■ **Work instructions**: Return every line of the records that includes the string "округа".

Saved entries:
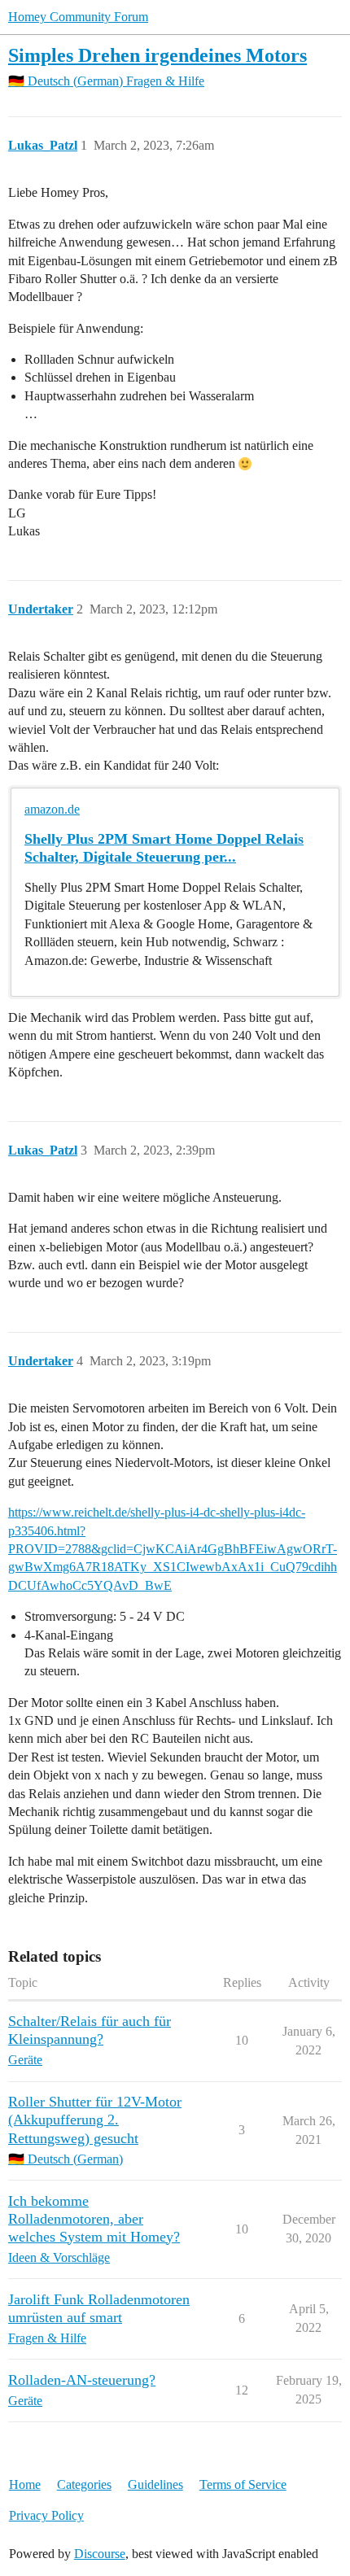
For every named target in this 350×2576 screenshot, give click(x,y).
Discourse (99, 2554)
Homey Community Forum (78, 17)
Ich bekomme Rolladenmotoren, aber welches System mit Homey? (94, 2219)
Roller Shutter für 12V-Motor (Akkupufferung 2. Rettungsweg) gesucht (95, 2120)
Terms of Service (243, 2484)
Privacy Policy (46, 2515)
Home (25, 2484)
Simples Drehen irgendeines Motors (157, 55)
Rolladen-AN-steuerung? (81, 2380)
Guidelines (155, 2484)
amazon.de (52, 809)
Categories (84, 2484)
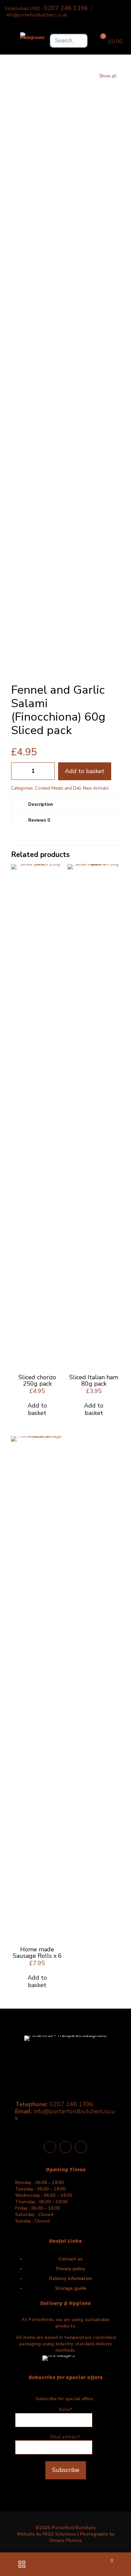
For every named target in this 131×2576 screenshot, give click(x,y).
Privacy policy (70, 2269)
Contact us (70, 2259)
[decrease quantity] (19, 771)
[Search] (80, 40)
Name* (65, 2410)
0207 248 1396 (66, 8)
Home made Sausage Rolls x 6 (37, 1952)
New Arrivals (96, 788)
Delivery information (70, 2279)
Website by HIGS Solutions (46, 2534)
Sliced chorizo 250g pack (37, 1380)
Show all (108, 76)
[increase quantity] (47, 771)
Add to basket (84, 771)
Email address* (65, 2437)
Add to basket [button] (37, 1409)
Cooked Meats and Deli (58, 788)
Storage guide (70, 2288)
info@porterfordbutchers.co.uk (36, 15)
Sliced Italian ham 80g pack (93, 1380)
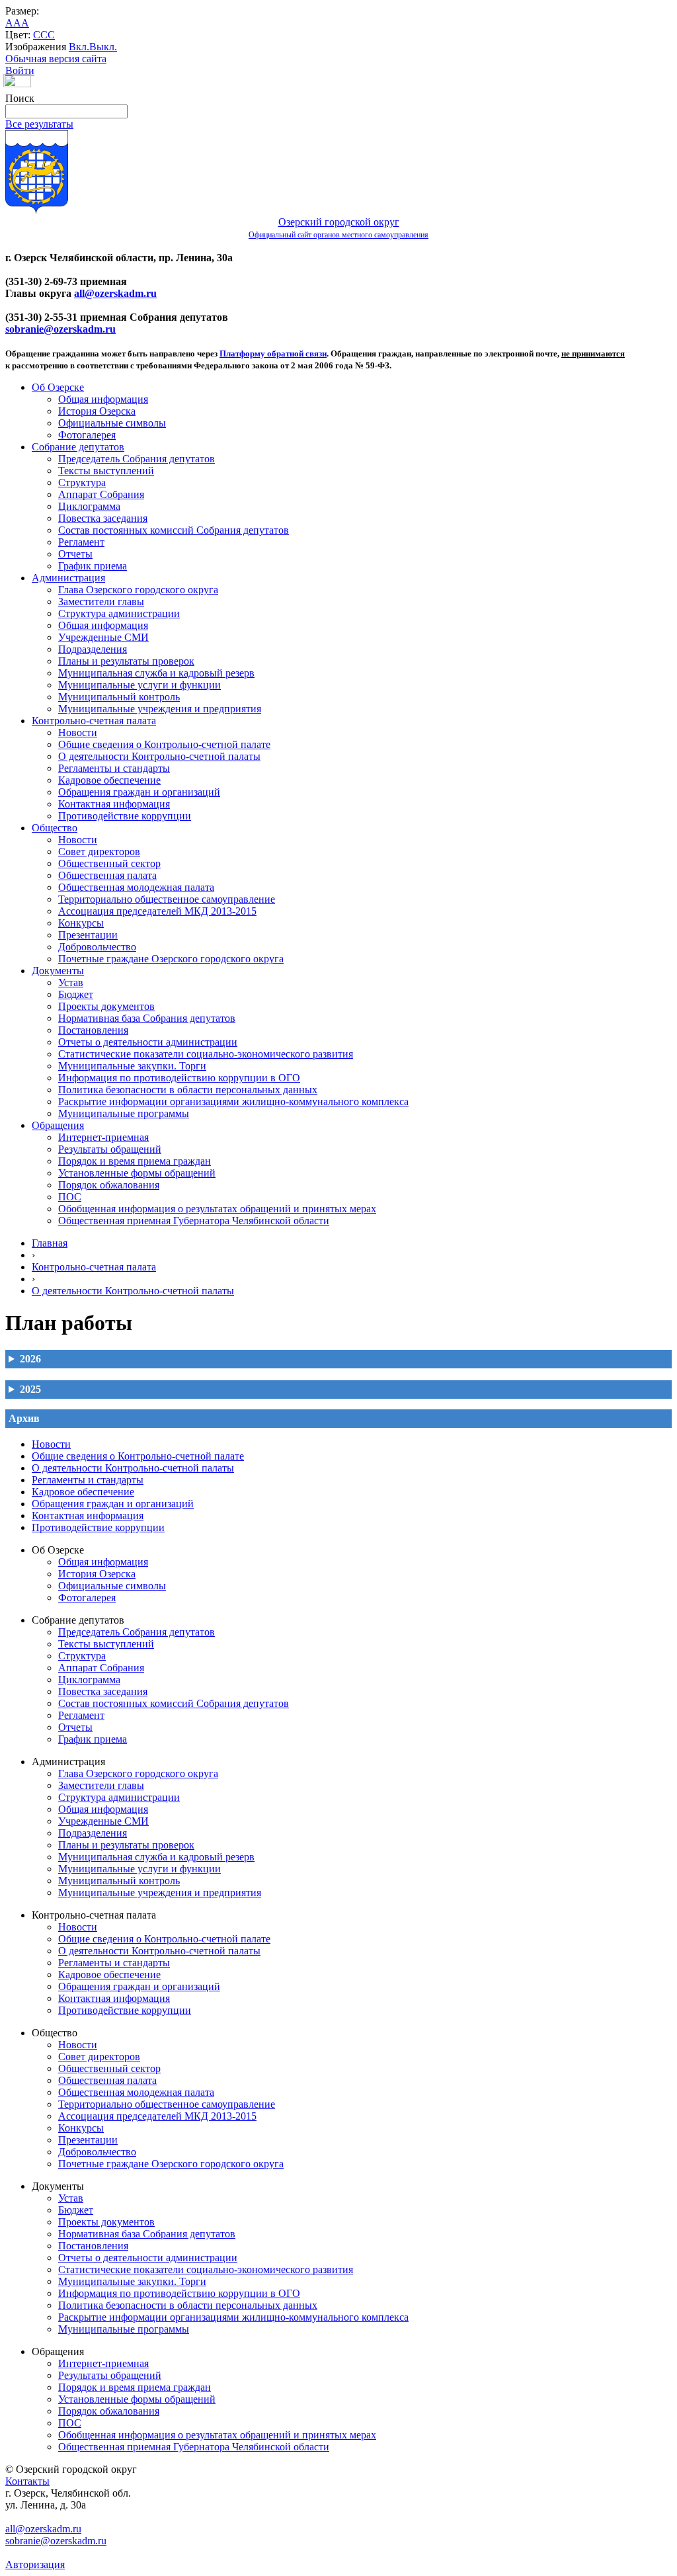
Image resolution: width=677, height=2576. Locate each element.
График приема (92, 565)
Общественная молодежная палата (136, 887)
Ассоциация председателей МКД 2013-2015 (157, 911)
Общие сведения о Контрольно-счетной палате (164, 744)
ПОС (69, 1196)
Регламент (81, 542)
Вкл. (79, 46)
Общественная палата (107, 875)
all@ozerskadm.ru (115, 293)
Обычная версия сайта (55, 58)
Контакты (27, 2481)
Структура (82, 482)
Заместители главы (101, 601)
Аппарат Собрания (101, 494)
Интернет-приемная (103, 1137)
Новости (77, 732)
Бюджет (75, 994)
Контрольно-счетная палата (94, 720)
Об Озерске (58, 387)
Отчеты (75, 554)
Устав (70, 982)
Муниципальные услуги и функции (139, 684)
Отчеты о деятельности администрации (147, 1042)
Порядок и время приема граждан (134, 1161)
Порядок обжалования (108, 1184)
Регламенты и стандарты (114, 768)
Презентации (88, 934)
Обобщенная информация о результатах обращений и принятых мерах (217, 1208)
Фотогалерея (87, 434)
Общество (54, 827)
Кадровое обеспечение (109, 780)
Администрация (68, 577)
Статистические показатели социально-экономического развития (205, 1053)
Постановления (93, 1030)
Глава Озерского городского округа (138, 589)
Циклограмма (89, 506)
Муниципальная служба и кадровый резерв (156, 673)
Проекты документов (106, 1006)
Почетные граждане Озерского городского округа (171, 958)
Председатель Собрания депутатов (136, 458)
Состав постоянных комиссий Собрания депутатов (173, 530)
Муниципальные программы (123, 1113)
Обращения (58, 1125)
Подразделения (92, 649)
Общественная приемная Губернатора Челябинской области (193, 1220)
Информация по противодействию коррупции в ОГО (179, 1077)
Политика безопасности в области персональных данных (187, 1089)
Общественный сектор (109, 863)
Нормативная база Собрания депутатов (146, 1018)
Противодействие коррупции (124, 815)
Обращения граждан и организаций (139, 792)
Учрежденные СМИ (103, 637)
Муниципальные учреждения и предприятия (159, 708)
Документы (58, 970)
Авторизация (35, 2564)
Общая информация (103, 399)
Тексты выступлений (106, 470)
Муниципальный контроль (119, 696)
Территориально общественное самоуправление (166, 899)
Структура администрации (119, 613)
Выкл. (103, 46)
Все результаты (39, 124)
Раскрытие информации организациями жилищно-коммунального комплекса (233, 1101)
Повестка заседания (102, 518)
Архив (24, 1418)
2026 (30, 1358)
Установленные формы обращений (137, 1173)
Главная (49, 1243)
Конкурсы (81, 923)
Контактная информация (114, 804)
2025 (30, 1389)
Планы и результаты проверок (126, 661)
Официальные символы (112, 423)
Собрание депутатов (78, 446)
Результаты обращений (109, 1149)
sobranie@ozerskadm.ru (60, 329)
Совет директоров (99, 851)
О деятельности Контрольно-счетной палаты (159, 756)
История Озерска (97, 411)
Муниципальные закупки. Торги (132, 1065)
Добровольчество (97, 946)
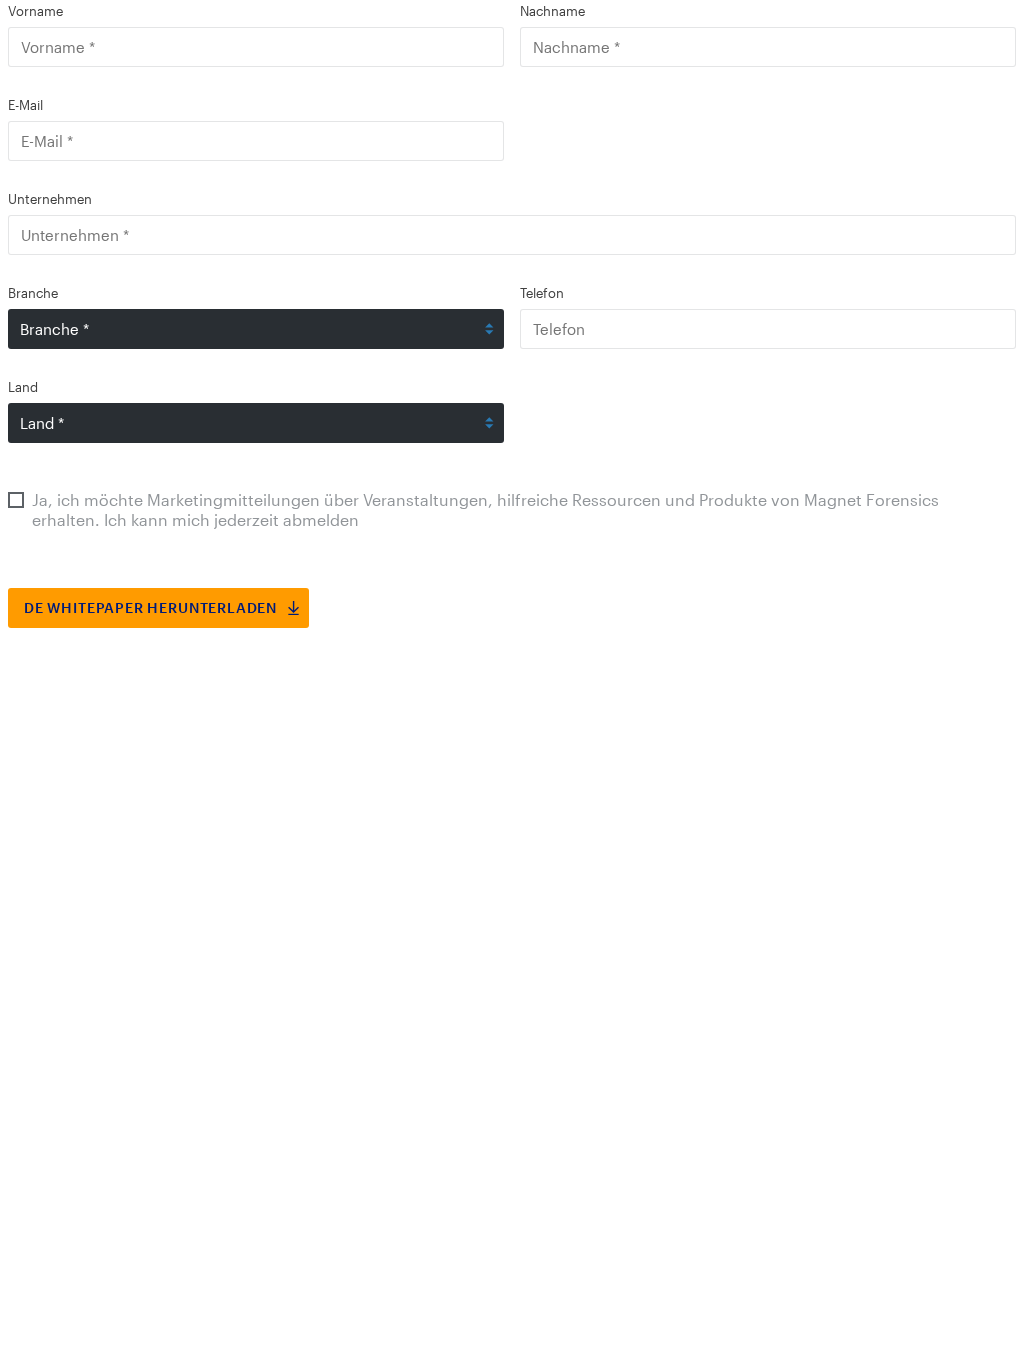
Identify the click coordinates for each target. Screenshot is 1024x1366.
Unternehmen (50, 199)
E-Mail (25, 105)
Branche (33, 293)
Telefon (542, 293)
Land (23, 387)
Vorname (35, 11)
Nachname (552, 11)
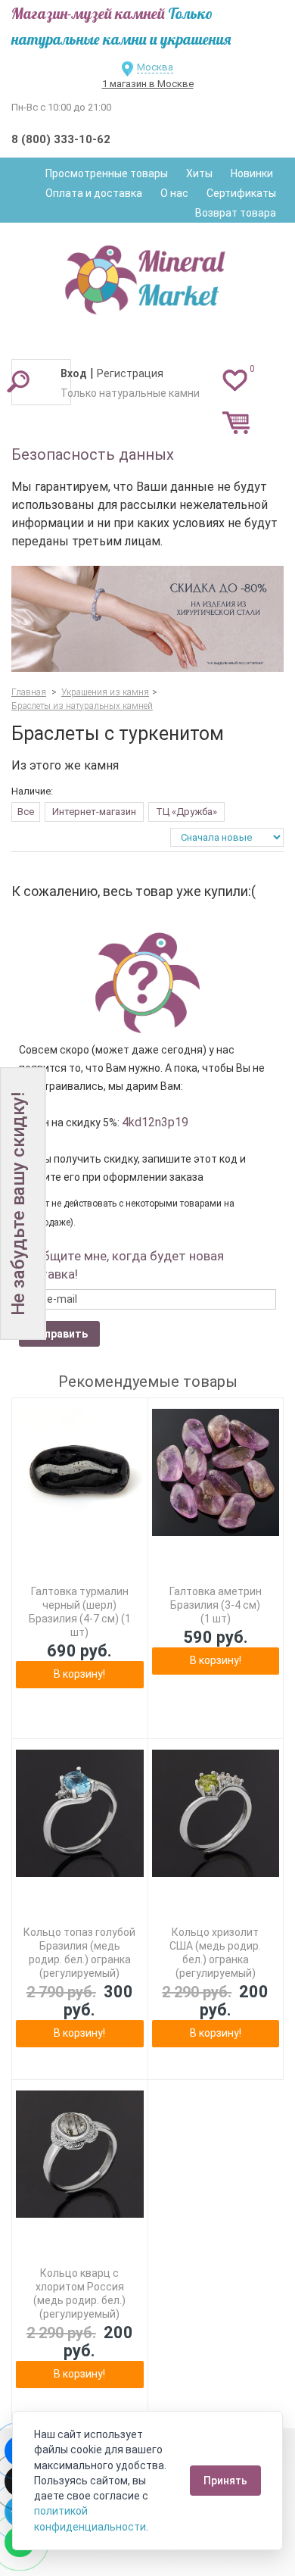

■ **Reply to the task**:
Глава Озерского городского округа (138, 589)
Почетные граждане Озерского городского округа (171, 958)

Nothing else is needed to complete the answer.